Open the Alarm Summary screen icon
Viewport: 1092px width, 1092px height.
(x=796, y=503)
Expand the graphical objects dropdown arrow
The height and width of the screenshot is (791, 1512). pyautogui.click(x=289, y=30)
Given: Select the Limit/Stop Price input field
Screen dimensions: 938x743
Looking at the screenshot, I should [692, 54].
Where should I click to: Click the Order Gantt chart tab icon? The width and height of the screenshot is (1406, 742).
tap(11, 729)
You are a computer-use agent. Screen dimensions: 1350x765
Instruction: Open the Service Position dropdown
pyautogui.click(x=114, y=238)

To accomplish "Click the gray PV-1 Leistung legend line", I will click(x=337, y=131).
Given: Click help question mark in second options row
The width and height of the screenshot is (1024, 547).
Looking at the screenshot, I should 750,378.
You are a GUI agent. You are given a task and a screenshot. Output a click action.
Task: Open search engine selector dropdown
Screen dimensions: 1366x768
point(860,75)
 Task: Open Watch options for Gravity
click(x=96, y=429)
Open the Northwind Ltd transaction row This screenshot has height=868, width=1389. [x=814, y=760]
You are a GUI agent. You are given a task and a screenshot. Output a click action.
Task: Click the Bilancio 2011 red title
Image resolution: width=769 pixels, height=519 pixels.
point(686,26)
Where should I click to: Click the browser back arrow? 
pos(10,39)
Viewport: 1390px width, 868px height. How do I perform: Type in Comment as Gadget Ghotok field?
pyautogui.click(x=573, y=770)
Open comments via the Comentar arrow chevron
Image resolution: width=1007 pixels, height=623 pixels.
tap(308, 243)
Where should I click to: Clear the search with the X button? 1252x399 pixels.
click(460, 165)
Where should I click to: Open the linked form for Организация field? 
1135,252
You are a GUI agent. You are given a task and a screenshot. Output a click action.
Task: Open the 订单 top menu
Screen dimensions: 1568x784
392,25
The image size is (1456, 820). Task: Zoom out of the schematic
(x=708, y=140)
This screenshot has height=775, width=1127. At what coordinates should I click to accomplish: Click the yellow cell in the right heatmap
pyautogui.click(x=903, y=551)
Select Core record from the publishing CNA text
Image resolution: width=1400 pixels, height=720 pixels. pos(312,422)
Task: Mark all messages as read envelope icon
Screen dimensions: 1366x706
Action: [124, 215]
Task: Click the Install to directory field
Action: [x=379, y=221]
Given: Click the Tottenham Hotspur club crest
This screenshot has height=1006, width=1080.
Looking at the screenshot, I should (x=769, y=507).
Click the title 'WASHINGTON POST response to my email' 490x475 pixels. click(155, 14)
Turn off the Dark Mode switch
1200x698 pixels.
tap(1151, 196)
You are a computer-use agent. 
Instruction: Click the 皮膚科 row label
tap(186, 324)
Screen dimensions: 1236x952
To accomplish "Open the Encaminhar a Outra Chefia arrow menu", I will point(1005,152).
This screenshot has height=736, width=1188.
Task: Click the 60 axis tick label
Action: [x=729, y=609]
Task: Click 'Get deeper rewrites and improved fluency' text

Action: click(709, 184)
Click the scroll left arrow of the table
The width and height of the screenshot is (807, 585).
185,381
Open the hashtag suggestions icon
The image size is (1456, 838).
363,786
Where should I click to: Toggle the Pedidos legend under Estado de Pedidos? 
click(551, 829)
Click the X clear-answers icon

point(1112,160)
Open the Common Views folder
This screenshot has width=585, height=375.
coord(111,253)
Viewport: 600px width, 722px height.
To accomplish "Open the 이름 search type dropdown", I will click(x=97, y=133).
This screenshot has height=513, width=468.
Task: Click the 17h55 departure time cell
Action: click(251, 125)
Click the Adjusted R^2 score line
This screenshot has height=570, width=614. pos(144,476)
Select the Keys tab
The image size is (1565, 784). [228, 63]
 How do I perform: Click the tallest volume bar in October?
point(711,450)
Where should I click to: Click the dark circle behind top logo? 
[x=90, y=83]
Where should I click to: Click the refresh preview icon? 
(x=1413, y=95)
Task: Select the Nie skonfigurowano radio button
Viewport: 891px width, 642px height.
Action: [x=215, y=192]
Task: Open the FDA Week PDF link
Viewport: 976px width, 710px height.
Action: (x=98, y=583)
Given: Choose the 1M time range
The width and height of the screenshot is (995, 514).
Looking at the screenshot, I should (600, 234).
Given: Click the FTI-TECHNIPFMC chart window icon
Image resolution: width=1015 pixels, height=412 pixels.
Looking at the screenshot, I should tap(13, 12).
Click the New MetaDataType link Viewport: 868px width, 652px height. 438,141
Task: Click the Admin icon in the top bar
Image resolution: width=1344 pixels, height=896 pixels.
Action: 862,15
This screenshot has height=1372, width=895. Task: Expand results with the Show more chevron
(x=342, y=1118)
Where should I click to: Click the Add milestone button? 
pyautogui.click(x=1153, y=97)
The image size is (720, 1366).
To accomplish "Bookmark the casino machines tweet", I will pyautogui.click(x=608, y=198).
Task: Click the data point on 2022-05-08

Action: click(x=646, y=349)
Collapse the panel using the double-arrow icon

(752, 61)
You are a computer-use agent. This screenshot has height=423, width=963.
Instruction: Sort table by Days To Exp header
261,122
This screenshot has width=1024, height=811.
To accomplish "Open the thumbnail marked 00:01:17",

·····

WHAT TO DO ▸
Every entry, from first to last, should be written out exactly.

SOLVED EXERCISE ▸
Open the Alarm Summary screen icon
Viewport: 1092px width, 1092px height.
(x=796, y=503)
Expand the graphical objects dropdown arrow
The height and width of the screenshot is (791, 1512). pyautogui.click(x=289, y=30)
Given: Select the Limit/Stop Price input field
Screen dimensions: 938x743
Looking at the screenshot, I should [692, 54].
Where should I click to: Click the Order Gantt chart tab icon? The width and height of the screenshot is (1406, 742).
tap(11, 729)
You are a computer-use agent. Screen dimensions: 1350x765
Instruction: Open the Service Position dropdown
pyautogui.click(x=114, y=238)

To accomplish "Click the gray PV-1 Leistung legend line", I will click(x=337, y=131).
Given: Click help question mark in second options row
The width and height of the screenshot is (1024, 547).
Looking at the screenshot, I should 750,378.
You are a GUI agent. You are given a task and a screenshot. Output a click action.
Task: Open search engine selector dropdown
Screen dimensions: 1366x768
point(860,75)
 Task: Open Watch options for Gravity
click(x=96, y=429)
Open the Northwind Ltd transaction row This screenshot has height=868, width=1389. [x=814, y=760]
You are a GUI agent. You are given a task and a screenshot. Output a click action.
Task: Click the Bilancio 2011 red title
Image resolution: width=769 pixels, height=519 pixels.
point(686,26)
Where should I click to: Click the browser back arrow? 
pos(10,39)
Viewport: 1390px width, 868px height. How do I perform: Type in Comment as Gadget Ghotok field?
pyautogui.click(x=573, y=770)
Open comments via the Comentar arrow chevron
Image resolution: width=1007 pixels, height=623 pixels.
tap(308, 243)
Where should I click to: Clear the search with the X button? 1252x399 pixels.
click(460, 165)
Where should I click to: Open the linked form for Организация field? 
1135,252
You are a GUI agent. You are given a task and a screenshot. Output a click action.
Task: Open the 订单 top menu
Screen dimensions: 1568x784
392,25
The image size is (1456, 820). Task: Zoom out of the schematic
(x=708, y=140)
This screenshot has height=775, width=1127. At what coordinates should I click to accomplish: Click the yellow cell in the right heatmap
pyautogui.click(x=903, y=551)
Select Core record from the publishing CNA text
Image resolution: width=1400 pixels, height=720 pixels. pos(312,422)
Task: Mark all messages as read envelope icon
Screen dimensions: 1366x706
Action: [124, 215]
Task: Click the Install to directory field
Action: [x=379, y=221]
Given: Click the Tottenham Hotspur club crest
This screenshot has height=1006, width=1080.
Looking at the screenshot, I should (x=769, y=507).
Click the title 'WASHINGTON POST response to my email' 490x475 pixels. click(155, 14)
Turn off the Dark Mode switch
1200x698 pixels.
tap(1151, 196)
You are a computer-use agent. 
Instruction: Click the 皮膚科 row label
tap(186, 324)
Screen dimensions: 1236x952
To accomplish "Open the Encaminhar a Outra Chefia arrow menu", I will point(1005,152).
This screenshot has height=736, width=1188.
Task: Click the 60 axis tick label
Action: [x=729, y=609]
Task: Click 'Get deeper rewrites and improved fluency' text

Action: click(709, 184)
Click the scroll left arrow of the table
The width and height of the screenshot is (807, 585).
185,381
Open the hashtag suggestions icon
The image size is (1456, 838).
363,786
Where should I click to: Toggle the Pedidos legend under Estado de Pedidos? 
click(551, 829)
Click the X clear-answers icon

point(1112,160)
Open the Common Views folder
This screenshot has width=585, height=375.
coord(111,253)
Viewport: 600px width, 722px height.
To accomplish "Open the 이름 search type dropdown", I will click(x=97, y=133).
This screenshot has height=513, width=468.
Task: Click the 17h55 departure time cell
Action: click(251, 125)
Click the Adjusted R^2 score line
This screenshot has height=570, width=614. pos(144,476)
Select the Keys tab
The image size is (1565, 784). [228, 63]
 How do I perform: Click the tallest volume bar in October?
point(711,450)
Where should I click to: Click the dark circle behind top logo? 
[x=90, y=83]
Where should I click to: Click the refresh preview icon? 
(x=1413, y=95)
Task: Select the Nie skonfigurowano radio button
Viewport: 891px width, 642px height.
Action: [x=215, y=192]
Task: Open the FDA Week PDF link
Viewport: 976px width, 710px height.
Action: (x=98, y=583)
Given: Choose the 1M time range
The width and height of the screenshot is (995, 514).
Looking at the screenshot, I should (600, 234).
Given: Click the FTI-TECHNIPFMC chart window icon
Image resolution: width=1015 pixels, height=412 pixels.
Looking at the screenshot, I should tap(13, 12).
Click the New MetaDataType link Viewport: 868px width, 652px height. 438,141
Task: Click the Admin icon in the top bar
Image resolution: width=1344 pixels, height=896 pixels.
Action: 862,15
This screenshot has height=1372, width=895. Task: Expand results with the Show more chevron
(x=342, y=1118)
Where should I click to: Click the Add milestone button? 
pyautogui.click(x=1153, y=97)
The image size is (720, 1366).
To accomplish "Bookmark the casino machines tweet", I will pyautogui.click(x=608, y=198).
Task: Click the data point on 2022-05-08

Action: click(x=646, y=349)
Collapse the panel using the double-arrow icon

(752, 61)
You are a computer-use agent. This screenshot has height=423, width=963.
Instruction: Sort table by Days To Exp header
261,122
This screenshot has width=1024, height=811.
To accomplish "Open the thumbnail marked 00:01:17",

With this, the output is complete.